La région de Kherson et la Bretagne signent un mémorandum de partenariat
Il a rappelé que les pêcheurs bretons avaient déjà offert des milliers de kilomètres de filets qui protègent aujourd’hui les habitants de la région de Kherson des drones russes,
« Désormais, la région de Kherson et la Bretagne sont partenaires. Ce territoire français nous a déjà apporté son aide. Les milliers de kilomètres de filets fournis par les pêcheurs bretons sauvent des vies dans notre région, où les Russes chassent les civils avec leurs drones », a écrit Oleksandr Prokoudin.
Pour consolider cette coopération, il a signé le document avec Loïg Chesnais-Girard, président du conseil régional de Bretagne.
Selon le responsable ukrainien, les deux régions ont beaucoup en commun : l’agriculture et le tourisme y jouent un rôle central. Il y a donc de nombreuses possibilités d’échanges et de soutien mutuel.

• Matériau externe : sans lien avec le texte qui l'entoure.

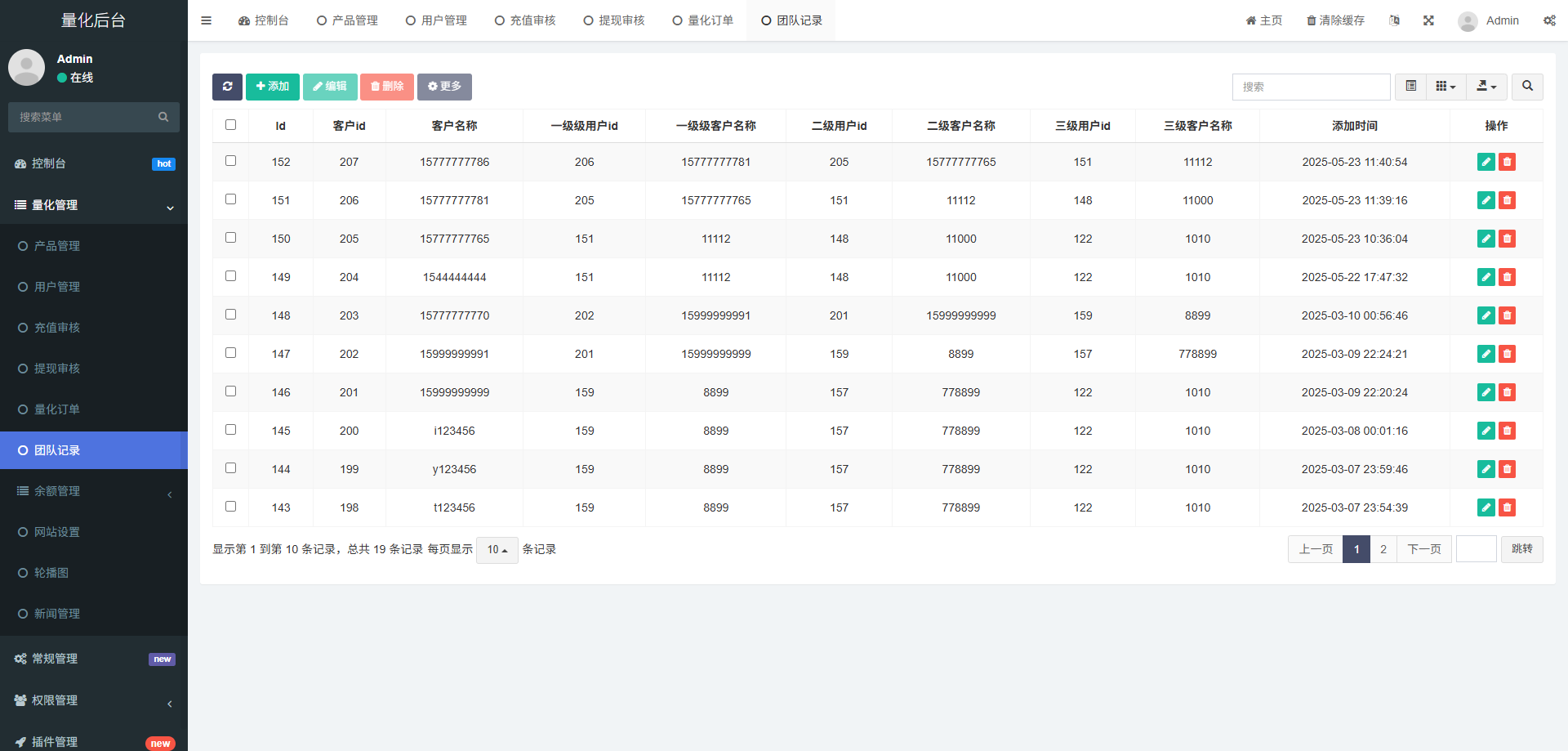This screenshot has height=751, width=1568.
Task: Open the export data dropdown
Action: [1486, 87]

Oleksandr Prokoudine a tenu à décrire aux responsables bretons la réalité quotidienne dans la région de Kherson : bombardements russes incessants, attaques de drones sur les civils, pertes humaines et destructions massives.
Le mémorandum prévoit une coopération inter-régionale renforcée, un soutien à la population de la région de Kherson, un renforcement des capacités locales et un partage d’expériences.
Des engagements concrets ont été pris : la région ukrainienne recevra des filets anti-drones supplémentaires de la part du Comité national des pêches de Bretagne, ainsi qu’une aide humanitaire de partenaires français.
Des plantes locales de Bretagne seront aussi testées sur le « Champ de l’amitié » dans la région de Kherson pour voir comment elles s’adaptent au climat. Enfin, des enfants ukrainiens pourront passer l’été en Bretagne.